After the ceremony, HKBU issued a statement saying participants should respect the views of others who were in attendance.. Tang Fei, the chairman of the HKFEW (a pro-China educationalist federation), said students should not deliberately embarrass other parties, as this was not behavior expected of people who had received higher education.

I do not know how can holding an umbrella be "not respecting those at the scene" nor understand how this embarrassed Albert Chan. Is he physically disabled? Moreover, exactly because students have received higher education, they should not tighten their lips and "consider the faces of the seniors". This might be a "solemn" response, but it is just hypocrites who go with the flow. Albert Tam, a fiction writer, says: "It is a VC's responsibility, not right, to hand the certificate to students. Students can refuse to receive it, but if the VC refuses to hand the certificate to them - then he's not doing his job."

Yet, many Hongkongers are "villagers" who are a long way to being mature, and who are afraid of the "crime” of being disobedient. They believe those "adults" who have the say are always right, and blame those "bad kids" who dare to challenge the authorities. In a society like this, a university might then need disciplinary teachers to nit-pick students on Facebook when they use foul language, or to withdraw the right of graduates to receive their certificate if they make a silent statement on stage.

And if that is still not enough? Better learn from the vast piece of land across the border! Liaoning Daily, a CCP mouthpiece, issued an open letter to all university teachers in China, entitled Teachers, Please Do Not Say China in This Way after a "decoy operation" in the classrooms of 20 universities in Shenyang, Beijing, Wuhan, Guangzhou, Shanghai etc that lasted over two weeks. They reported that they found out most teachers acclaimed the separation of powers in the west, and treated "not entering the party" as a stylish thing. The editor wrote: "Being pessimistic should never be the 'main rhythm' of a mature society." But the reality says otherwise. The more mature a democratic society is, the more pessimistic criticism it will hear. In exuberant authoritarian states, on the other hand, you are bombarded by one-sided praise.

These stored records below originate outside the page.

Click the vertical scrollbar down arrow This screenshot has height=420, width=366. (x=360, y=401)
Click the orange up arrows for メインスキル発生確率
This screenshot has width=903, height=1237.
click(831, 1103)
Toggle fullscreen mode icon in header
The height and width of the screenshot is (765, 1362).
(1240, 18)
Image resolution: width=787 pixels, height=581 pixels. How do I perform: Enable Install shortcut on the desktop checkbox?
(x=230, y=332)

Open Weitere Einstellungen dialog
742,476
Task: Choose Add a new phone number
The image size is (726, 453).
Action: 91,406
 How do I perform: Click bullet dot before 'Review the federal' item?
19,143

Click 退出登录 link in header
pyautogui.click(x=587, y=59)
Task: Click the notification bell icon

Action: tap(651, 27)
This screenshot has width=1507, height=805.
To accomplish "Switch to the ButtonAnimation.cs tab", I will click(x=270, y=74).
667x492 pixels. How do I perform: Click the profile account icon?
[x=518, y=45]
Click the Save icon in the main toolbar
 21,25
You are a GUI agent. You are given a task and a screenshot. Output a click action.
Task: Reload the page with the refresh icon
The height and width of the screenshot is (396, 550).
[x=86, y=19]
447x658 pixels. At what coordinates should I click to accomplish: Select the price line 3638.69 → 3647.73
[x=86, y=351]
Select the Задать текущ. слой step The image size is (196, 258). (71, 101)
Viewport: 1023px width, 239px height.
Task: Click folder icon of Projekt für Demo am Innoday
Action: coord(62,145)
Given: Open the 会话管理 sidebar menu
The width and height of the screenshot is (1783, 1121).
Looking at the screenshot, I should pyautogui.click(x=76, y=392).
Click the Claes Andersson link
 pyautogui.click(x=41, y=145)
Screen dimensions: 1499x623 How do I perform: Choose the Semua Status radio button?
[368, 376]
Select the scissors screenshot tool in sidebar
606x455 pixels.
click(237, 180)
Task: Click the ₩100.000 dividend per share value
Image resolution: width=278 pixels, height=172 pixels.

The end of the article asked teachers to "treat China well", because students were "sunflowers" who faced and listened to their teachers as the sun. HKBU and PolyU are just treating undergrads as secondary school students, while the place above Hong Kong is even blatantly treating them as primary school students who just happen to inhabit adult bodies. Because in their eyes, university is just a place to get a certificate. Their view is that students who are eager to learn just care about marks and grades because these will determine whether they can go on to a PhD or a successful career. They care little wether you are brave or charismatic.

Merely emphasising that "undergrads are just students", but not treating them as individuals in a fair manner, is the consequence of a place with the wrong ‘metabolism. Students should not listen to these Colonel Blimps.